Задание 1 ▸
Подсчитайте строки ниже, в которых встречается слово «folder». В ответе укажите только число.

Фрагмент текста ▸
Начало Нового времени в литературе, особенно в его вершинных проявлениях (Сервантес, Шекспир) привлекает особое исследовательское внимание, когда мы хотим уяснить себе, как именно художественное пространство отражает эпохально обусловленные, а не более исторически мелкие или случайные трансформации. Некоторые важные замечания успел сделать сам Бахтин. Соглашаясь с тезисом Эрнста Кассирера из его работы «Индивид и космос в философии Ренессанса» (1927), Бахтин пишет: «Если нет абсолютного верха и низа, то все моменты бытия одинаково приближаются к Богу. Отсюда и новые формы религиозности. Поскольку нет абсолютного центра, – каждое бытие, каждая индивидуальность получают центр в себе самом. Отсюда оправдание индивидуальности»55. Одновременно возникает пафос разрушения замкнутого, иерархически выстроенного космоса, восходящего к Аристотелю, и пафос бесконечного и безмерного, пафос открытости мира, часто выраженного в мотиве дороги, пути по большому миру. Так, у Шекспира трагедия индивидуальной жизни как таковой вложена в «Макбете» в форму трагедии венца-власти с его «существенной топографичностью», т.е. космически предельным миром ценностей. Ведь преступление самой индивидуальной жизни как таковой ориентировано в драме по вертикали как падение и взлет. Во всех образах, персонажах, метафорах Шекспира даны оба полюса – ад и рай, жизнь и смерть, ангелы и демоны, в игру их вовлекаются стихии всего мира, и внизу всегда зияет ад, а вверху сияет небо. Действие и жест, совершаясь в бытовой обстановке конкретного места действия, одновременно поэтически включены в космос «топографической» сцены, совершаясь в координатах ценностно осмысленной Вселенной. Сцена Сервантеса также «существенно топографична», хотя, конечно, у него нет драматургии, равной шекспировской.

Исходные данные ▸
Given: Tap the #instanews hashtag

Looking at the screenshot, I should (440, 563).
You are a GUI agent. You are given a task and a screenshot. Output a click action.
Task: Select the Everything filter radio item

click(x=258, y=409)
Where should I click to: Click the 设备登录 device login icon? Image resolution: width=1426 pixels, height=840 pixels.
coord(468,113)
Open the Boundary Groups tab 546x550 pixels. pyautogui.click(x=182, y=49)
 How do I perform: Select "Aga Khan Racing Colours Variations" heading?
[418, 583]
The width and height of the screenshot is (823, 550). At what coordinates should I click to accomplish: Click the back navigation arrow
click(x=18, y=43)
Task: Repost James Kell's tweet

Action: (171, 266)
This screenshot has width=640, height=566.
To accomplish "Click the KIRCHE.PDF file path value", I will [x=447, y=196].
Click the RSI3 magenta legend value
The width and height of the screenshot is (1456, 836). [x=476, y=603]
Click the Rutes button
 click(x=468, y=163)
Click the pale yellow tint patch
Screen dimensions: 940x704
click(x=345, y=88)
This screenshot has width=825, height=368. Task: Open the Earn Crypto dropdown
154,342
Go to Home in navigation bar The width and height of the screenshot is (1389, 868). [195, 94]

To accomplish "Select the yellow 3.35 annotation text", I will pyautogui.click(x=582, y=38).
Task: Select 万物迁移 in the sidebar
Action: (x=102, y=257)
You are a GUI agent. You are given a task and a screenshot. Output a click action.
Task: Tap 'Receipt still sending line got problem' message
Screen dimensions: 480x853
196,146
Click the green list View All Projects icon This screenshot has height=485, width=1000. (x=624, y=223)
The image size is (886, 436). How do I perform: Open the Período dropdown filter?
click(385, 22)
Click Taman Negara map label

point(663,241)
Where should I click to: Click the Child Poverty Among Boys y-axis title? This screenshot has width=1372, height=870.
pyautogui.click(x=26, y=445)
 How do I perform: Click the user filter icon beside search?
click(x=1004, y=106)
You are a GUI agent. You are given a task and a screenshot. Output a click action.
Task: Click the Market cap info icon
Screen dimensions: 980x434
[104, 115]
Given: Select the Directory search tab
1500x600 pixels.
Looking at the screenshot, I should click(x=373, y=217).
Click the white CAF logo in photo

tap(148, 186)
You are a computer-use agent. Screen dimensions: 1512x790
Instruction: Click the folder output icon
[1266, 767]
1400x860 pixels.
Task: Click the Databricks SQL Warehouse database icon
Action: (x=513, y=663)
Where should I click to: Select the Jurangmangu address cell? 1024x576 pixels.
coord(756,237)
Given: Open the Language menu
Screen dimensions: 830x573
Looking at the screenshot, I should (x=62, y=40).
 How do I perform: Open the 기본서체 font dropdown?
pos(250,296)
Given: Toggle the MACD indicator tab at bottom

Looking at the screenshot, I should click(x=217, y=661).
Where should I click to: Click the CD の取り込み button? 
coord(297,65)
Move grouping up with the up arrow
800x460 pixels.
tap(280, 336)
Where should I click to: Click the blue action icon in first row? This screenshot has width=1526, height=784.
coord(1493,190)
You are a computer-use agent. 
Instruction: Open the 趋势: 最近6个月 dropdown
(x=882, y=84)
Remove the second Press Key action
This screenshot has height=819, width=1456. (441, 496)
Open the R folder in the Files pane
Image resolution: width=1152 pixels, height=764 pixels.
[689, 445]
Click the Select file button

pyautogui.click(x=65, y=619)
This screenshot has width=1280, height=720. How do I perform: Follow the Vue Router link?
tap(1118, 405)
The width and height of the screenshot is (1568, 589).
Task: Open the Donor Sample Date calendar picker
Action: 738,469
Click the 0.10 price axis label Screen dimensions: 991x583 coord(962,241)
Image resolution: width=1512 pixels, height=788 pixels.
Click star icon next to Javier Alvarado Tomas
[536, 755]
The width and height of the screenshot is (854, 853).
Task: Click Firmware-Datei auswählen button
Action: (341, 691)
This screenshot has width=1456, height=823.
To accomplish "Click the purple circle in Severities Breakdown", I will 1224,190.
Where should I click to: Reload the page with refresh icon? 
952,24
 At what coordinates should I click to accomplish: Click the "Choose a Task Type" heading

Задание 2 ▸
Ответьте на вопросы по фрагменту о Шекспире и Сервантесе:
(a) С тезисом какого автора и из какой его работы соглашается Бахтин?
(b) В какой пьесе Шекспира трагедия индивидуальной жизни вложена в форму трагедии венца-власти?
(c) В каком мотиве часто выражен пафос открытости мира?

Решение 1 ▸
2

Решение 2 ▸
(a) С тезисом Эрнста Кассирера из работы «Индивид и космос в философии Ренессанса» (1927).
(b) В «Макбете».
(c) В мотиве дороги, пути по большому миру.